Tessa (Fanning), 17, is dying of leukaemia and set on living her remaining life to the full. New boy-next-door Adam (Irvine) is on hand to help. Meanwhile Tessa's father (Considine) worries and friend Zoey (Kaya Scodelario) has her own issues.
Dakota Fanning goes British: it’s a bold move for both star and filmmakers in this tween weepie based on the novel Before I Die. Fanning’s accent is distractingly posh as she plays newly rebellious Tessa, a heroine who is intent on taking drugs, losing her virginity and generally cramming all her teen rebellion into the months of life she has left.
Still, it’s refreshing that this is no dying-girl schmaltzfest, at least in the party and drug-taking scenes.
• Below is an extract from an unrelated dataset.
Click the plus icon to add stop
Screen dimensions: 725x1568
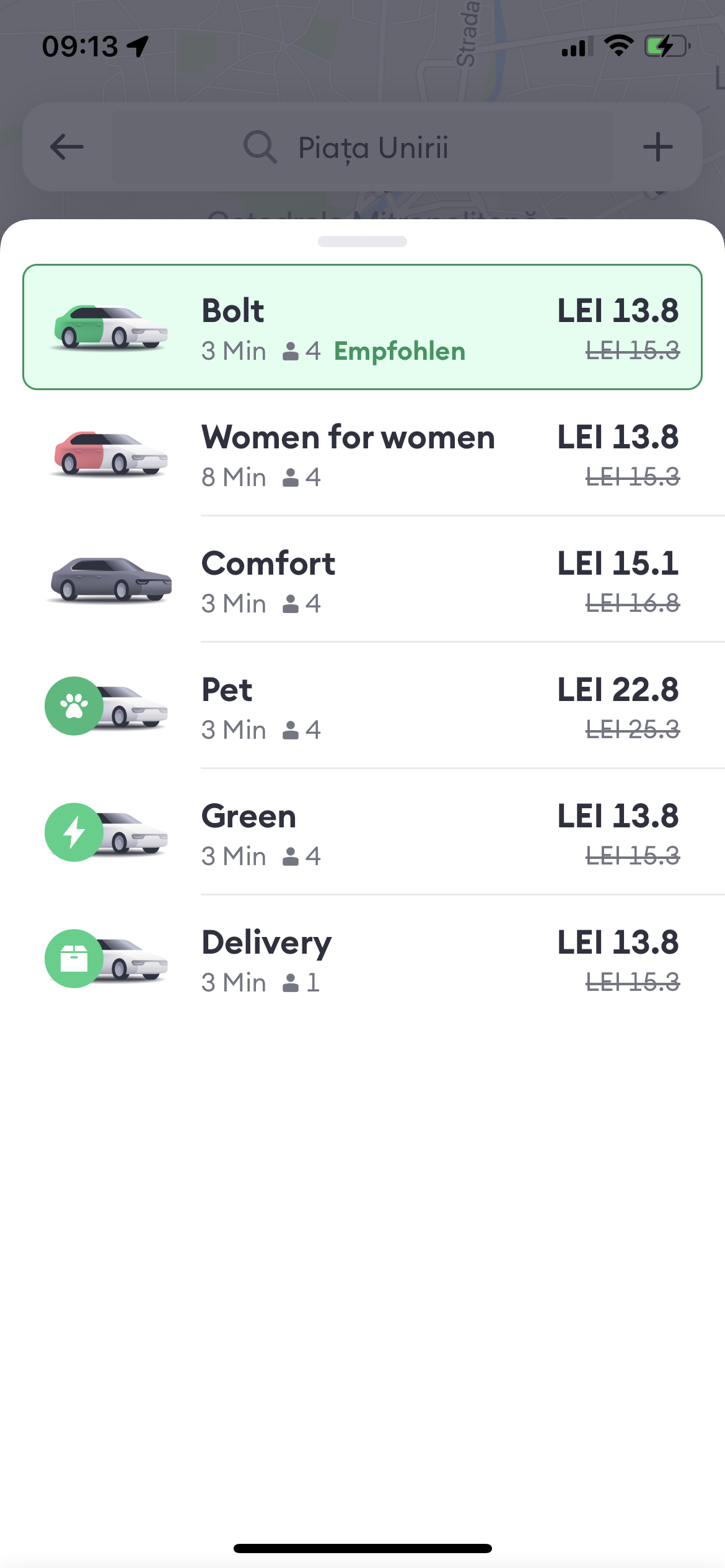point(657,147)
There’s a gently irreverent sense of humour pervading them as well as those with Olivia Williams, who plays Tessa’s Ab Fab mother, a free-thinking hedonist who takes an amusingly relaxed view of her daughter’s ambitions. More sceptical is Williams’ estranged husband, played straight by Paddy Considine as a furrowed-browed father who’d rather wrap his dying daughter in cotton wool than see her out drinking with friends.
Conveniently, a middle ground comes with the arrival of new neighbour Adam (War Horse’s Jeremy Irvine), a sensitive teenager who’s up for long walks and the long haul as well as popping Tessa’s cherry. Despite the odd wobble there’s something a little too virtuous about Adam: the romance is sweet but never feels sufficiently endangered by anything other than Tessa’s sadly inevitable death. And aside from her tragic fate, Tessa’s not an easy character to warm to: perhaps it’s the script, which fails to get under her skin, along with the nagging feeling that Fanning isn’t 100 per cent comfortable on British soil.
Now Is Good is perhaps most memorable in the brief but heart-wrenching hospital scenes: when Tessa’s warring parents quietly acknowledge each other’s strengths it’s moving and shows off the talents of the more experienced adult cast. For all the film’s flaws, moments like these can’t fail to hit you where it hurts.
Writer-director Ol Parker improves on dodgy lesbi-comedy Imagine Me & You with this uneven but ultimately effective weepie with terrific turns from Considine and Williams, who outshine the younger cast.